Republican House Speaker Kevin McCarthy might be proud of the “Fiscal Responsibility Act” debt ceiling deal he worked out with President Joe Biden, but the lack of hard spending cuts means there is little to celebrate for conservatives, says Peter Schweizer.
“The national debt is now the same size as our gross domestic product. It’s like your credit card debt being as much as your entire annual income,” Schweizer remarks on this week’s episode of The Drill Down podcast. “That’s pretty much what our federal government has done. And it’s going to continue to skyrocket.”
The deal passed with plenty of support from Democrats who told their allies the deal left their pet spending priorities untouched while throwing a few scraps to Republican budget hawks, such as pulling back funds to add more IRS enforcement agents.
So, there were some positives. “You can’t make the perfect the enemy of the good,” Schweizer tells co-host Eric Eggers.
Still, any spending bill that doesn’t touch entitlement spending growth isn’t scratching the real itch. And one of those scraps that Republicans fell for was to leave defense spending untouched, he notes.
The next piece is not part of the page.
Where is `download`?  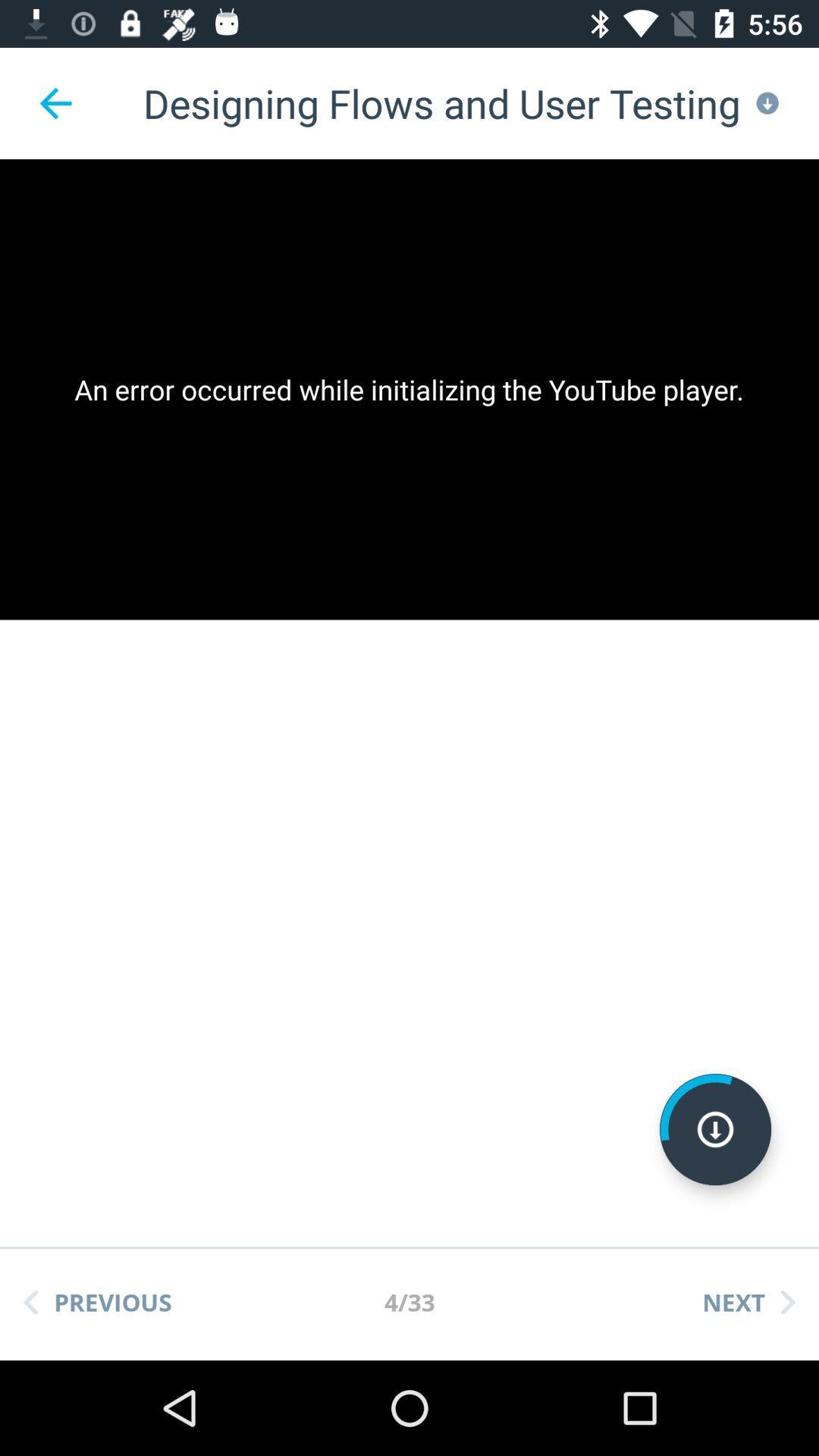 download is located at coordinates (715, 1129).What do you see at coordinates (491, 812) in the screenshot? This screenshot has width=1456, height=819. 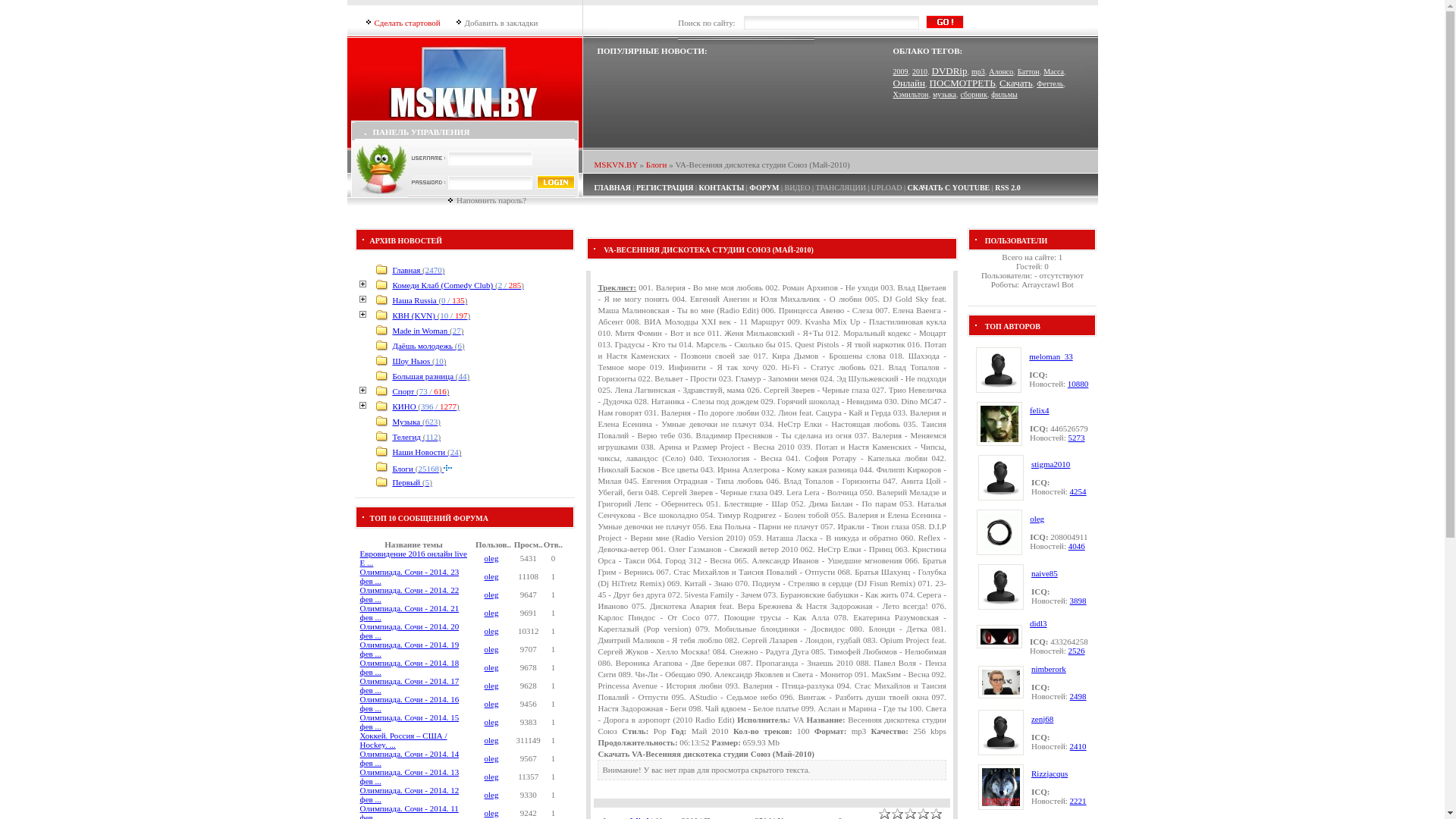 I see `'oleg'` at bounding box center [491, 812].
“Defense spending was not included in the caps. I’m hawkish, but how can we have an honest debate about spending if we don’t look at defense spending? There’s a lot of spending on the military side that’s wasteful or just fraud,” he points out. A decade ago, then chairman of the Joint Chiefs of Staff Mike Mullen made waves when he told Congress that the spiraling national debt was the gravest threat to U.S. security.
“We have to be honest about these things,” Schweizer said. “The U.S. spends about $870 billion on defense each year – more than the next ten countries combined.” The deal pushes those conversations out to 2025.
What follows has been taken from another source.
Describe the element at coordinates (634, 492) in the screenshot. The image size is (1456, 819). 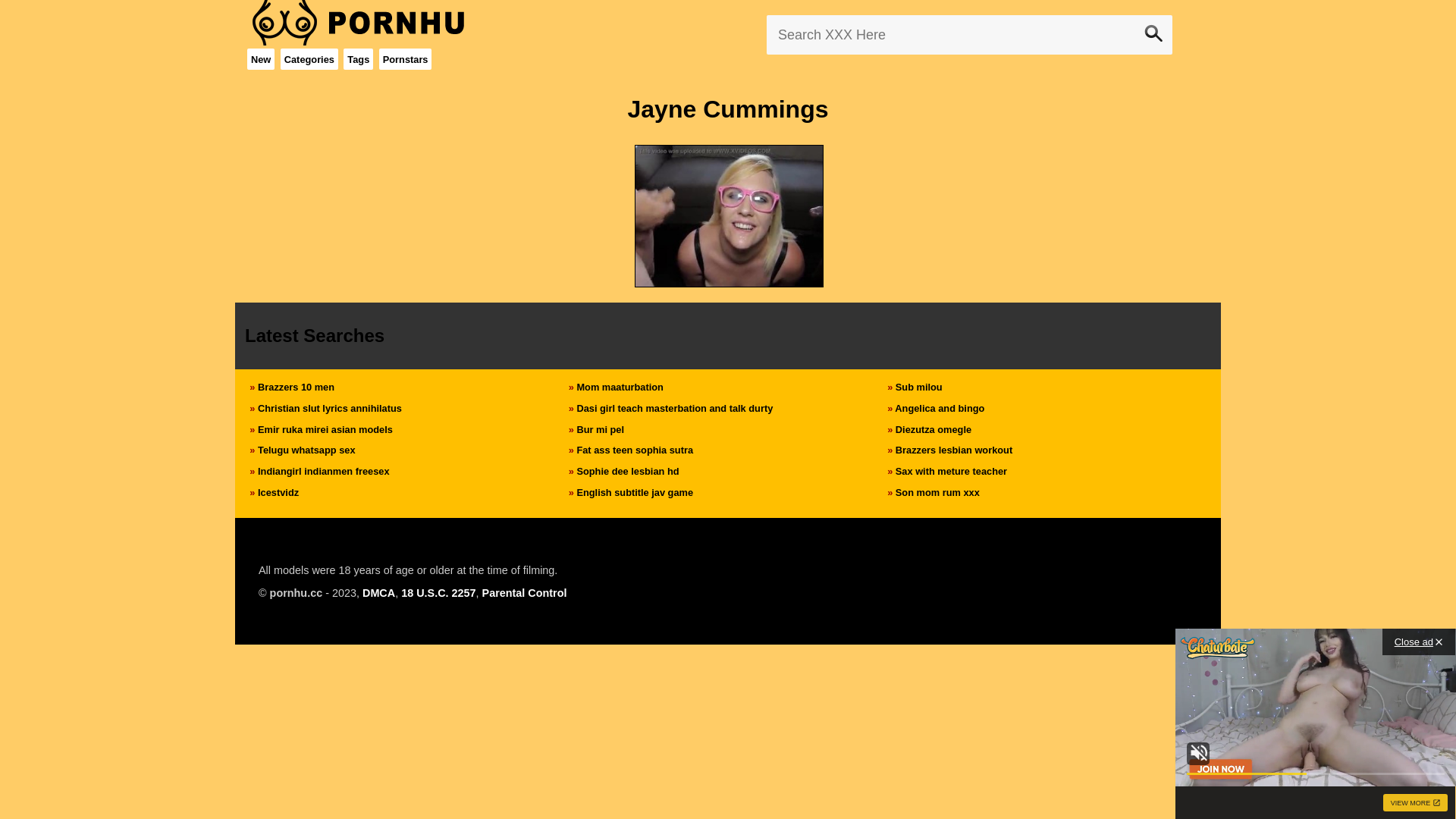
I see `'English subtitle jav game'` at that location.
What this drastic situation needs, Schweizer says, is a “radical transparency” that forces Congress to act the way fiduciaries do in the business world, where disclosures and declarations about future revenue and expenses – and conflicts of interest – are all documented and there are real consequences for fudging those numbers.
“The situation now is that they know the train is going to crash, the brakes don’t work, and the bridge up ahead is out, but they are all planning to jump off before the train crashes.”